Le passif est un actif

Dossier : Gestion d'actifMagazine N°634 Avril 2008
Par Guillaume ARNAUD (94)

Ces dettes ont con­nu leur heure de gloire dans les années 80, avec les fameux junk bonds, élégam­ment traduits en français par oblig­a­tions pour­ries, qui res­teront à jamais liées au nom de Michael Milken qui dévelop­pera le marché avec un suc­cès incroy­able avant de con­naître la déchéance et la prison. Le désamour français pour cette classe d’ac­t­ifs prend aus­si sa source dans l’af­faire ” Exec­u­tive Life ” qui min­era le cap­i­tal­isme français pen­dant plus de dix ans, jusque dans les années 2000. En effet, si le prin­ci­pal grief retenu con­tre le Crédit Lyon­nais était d’avoir con­trôlé une société d’as­sur­ances aux États-Unis, ce qui était inter­dit par la loi améri­caine, la rai­son prin­ci­pale de l’achat de cette com­pag­nie d’as­sur­ances était son porte­feuille d’oblig­a­tion, qui s’est révélé être une mine d’or pour son acquéreur. 

La mau­vaise image liée à des scan­dales financiers est injustifiée. 

Cette mau­vaise image liée à des scan­dales financiers est bien sou­vent injus­ti­fiée, elle se retrou­ve pour­tant dans des textes régis­sant la ges­tion d’ac­t­if en France. Par exem­ple, l’ensem­ble des sociétés soumis­es au règle­ment Arco.
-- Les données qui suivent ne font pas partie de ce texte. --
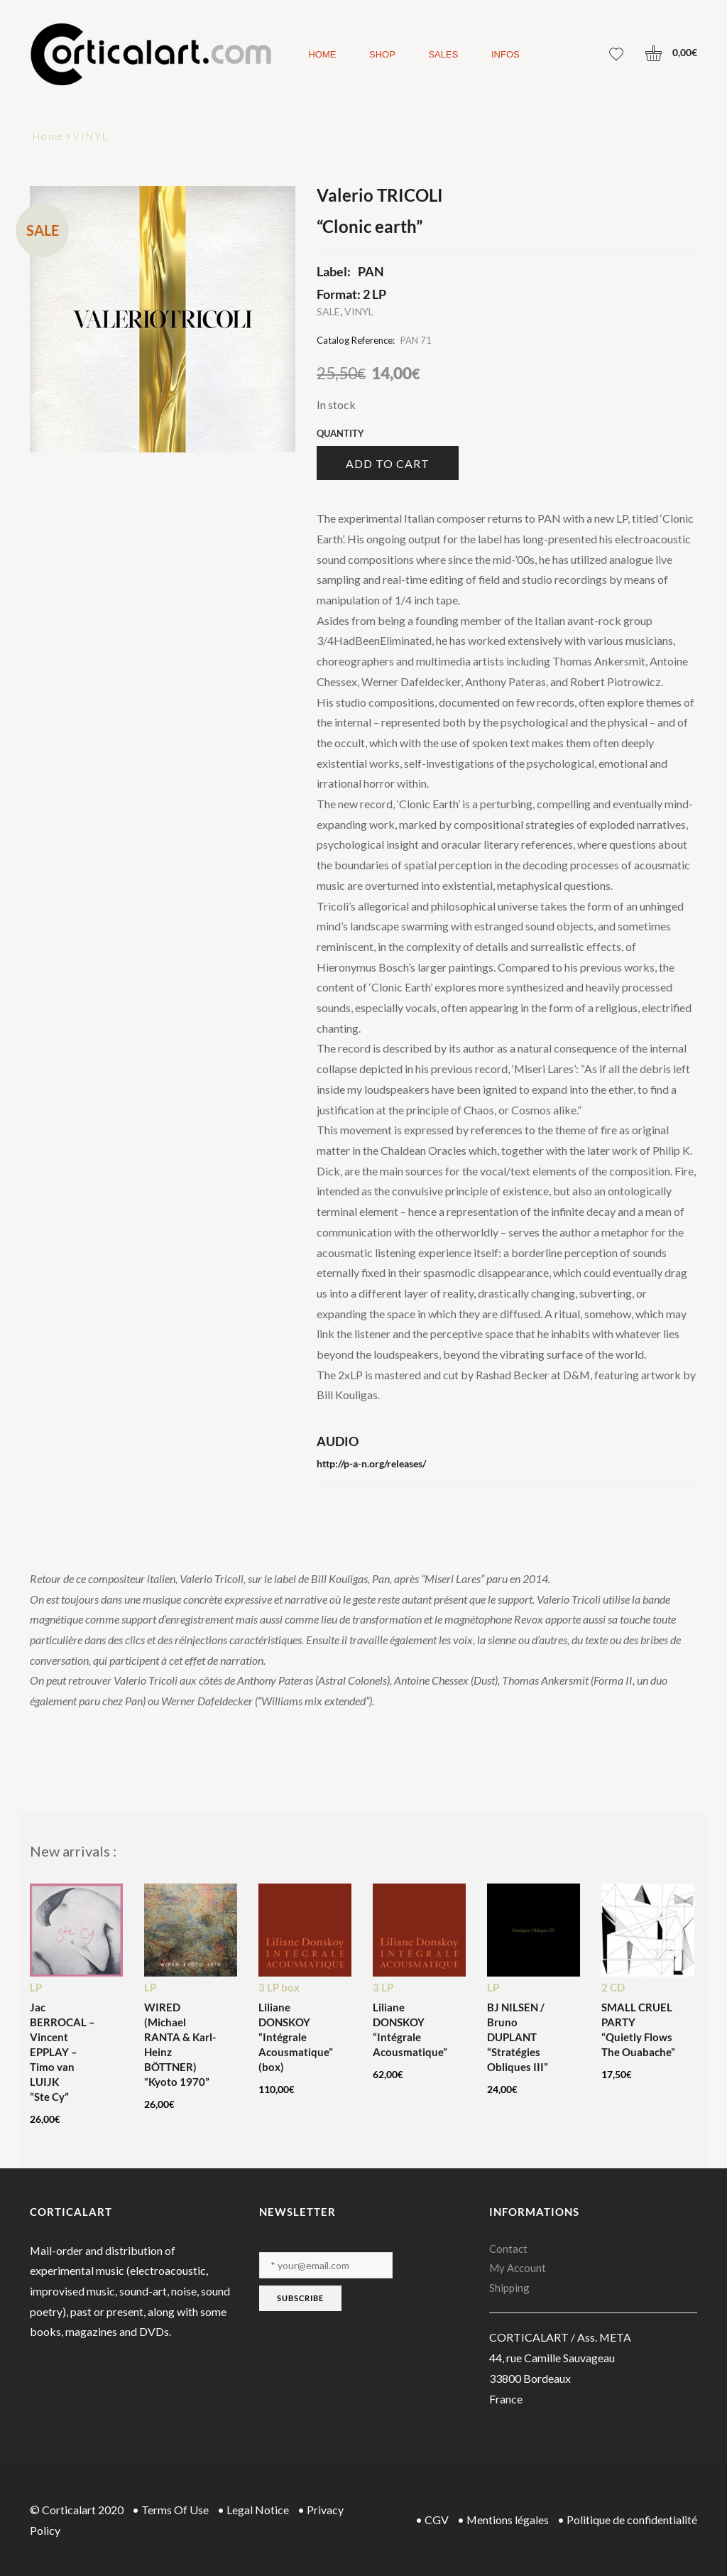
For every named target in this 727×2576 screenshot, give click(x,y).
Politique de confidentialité (632, 2519)
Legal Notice (257, 2509)
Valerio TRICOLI (380, 195)
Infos (505, 54)
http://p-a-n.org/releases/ (371, 1463)
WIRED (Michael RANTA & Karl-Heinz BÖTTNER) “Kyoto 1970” (180, 2044)
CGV (437, 2519)
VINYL (91, 136)
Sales (443, 54)
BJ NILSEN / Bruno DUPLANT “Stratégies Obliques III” (517, 2037)
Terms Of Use (175, 2509)
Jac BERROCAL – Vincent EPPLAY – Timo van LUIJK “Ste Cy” (62, 2052)
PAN (371, 271)
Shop (382, 54)
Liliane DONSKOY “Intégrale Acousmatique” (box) (295, 2037)
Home (322, 54)
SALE (328, 311)
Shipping (509, 2287)
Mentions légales (507, 2519)
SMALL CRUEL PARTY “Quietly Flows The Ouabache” (638, 2029)
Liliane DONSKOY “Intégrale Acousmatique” (410, 2029)
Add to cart (388, 463)
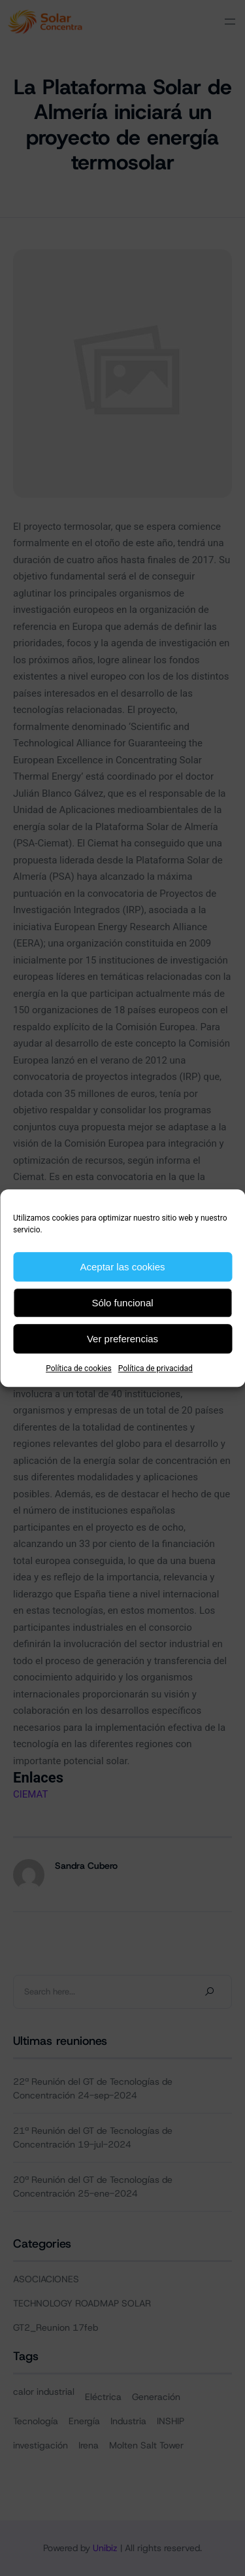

Agirc, notam­ment l’ensem­ble des caiss­es de retraite en France, n’ont pas le droit d’a­cheter en direct des oblig­a­tions dites non invest­ment grade, c’est-à-dire ne béné­fi­ciant pas d’une nota­tion supérieure ou égale à BBB. Cela crée une sit­u­a­tion para­doxale : un insti­tu­tion­nel peut acheter l’ac­tion d’une société non invest­ment grade, mais pas sa dette, d’un risque pour­tant moin­dre par con­struc­tion puisque la dette est tou­jours rem­boursée en pri­or­ité par rap­port au capital. 

Un terrain de jeu privilégié

De nom­breux fac­teurs entrent en jeu dans l’é­val­u­a­tion d’une oblig­a­tion et en font un pro­duit plus com­plexe qu’une action : durée de vie finie ; sen­si­bil­ité à l’évo­lu­tion des taux ; risque de défaut ; options qui sou­vent s’y rat­tachent (call, put, con­ver­sion..i) ; asymétrie de la dis­tri­b­u­tion de son ren­de­ment espéré (une forte prob­a­bil­ité du rem­bourse­ment du pro­duit, ver­sus une faible prob­a­bil­ité de défaut qui en revanche peut entraîn­er une perte pour l’investisseur). 

Un instrument indispensable

La dette a de tout temps été le nerf de la guerre (au sens pro­pre comme au sens fig­uré). Elle est indis­pens­able au bon fonc­tion­nement de l’é­conomie et au développe­ment du tis­su indus­triel et com­mer­cial. La crise du crédit que l’on con­naît actuelle­ment ne va pas tarder à nous le démon­tr­er. Arrê­tons-nous un instant sur l’un de ces types de dette : la mez­za­nine. La dette mez­za­nine est un rouage indis­pens­able au bon fonc­tion­nement des LBO et un moteur de crois­sance pour les PME. Elle s’in­ter­cale entre le cap­i­tal et la dette ban­caire, d’où sa qual­i­fi­ca­tion de mez­za­nine, et four­nit à l’en­tre­prise un com­plé­ment de ressources à long terme indis­pens­able à son développe­ment. Comme tout bon pro­duit, elle est à con­som­mer avec mod­éra­tion. Un levi­er exces­sif entraîn­era automa­tique­ment des frais financiers élevés et frag­ilis­era l’entreprise. 

Un moteur

La dette est l’un des moteurs fon­da­men­taux de l’é­conomie de marché, il suf­fit de voir quels mon­tants les ban­ques cen­trales sont prêtes à allouer à l’é­conomie pour éviter le tant red­outé cred­it crunch. Une analyse en pro­fondeur de cette classe d’ac­t­ifs mon­tre qu’elle a su et qu’elle saura encore représen­ter pour des ges­tion­naires d’ac­t­ifs avisés un juste milieu entre la par­fois trop grande volatil­ité du marché action et les ren­de­ments trop faibles du marché oblig­ataire sans risque.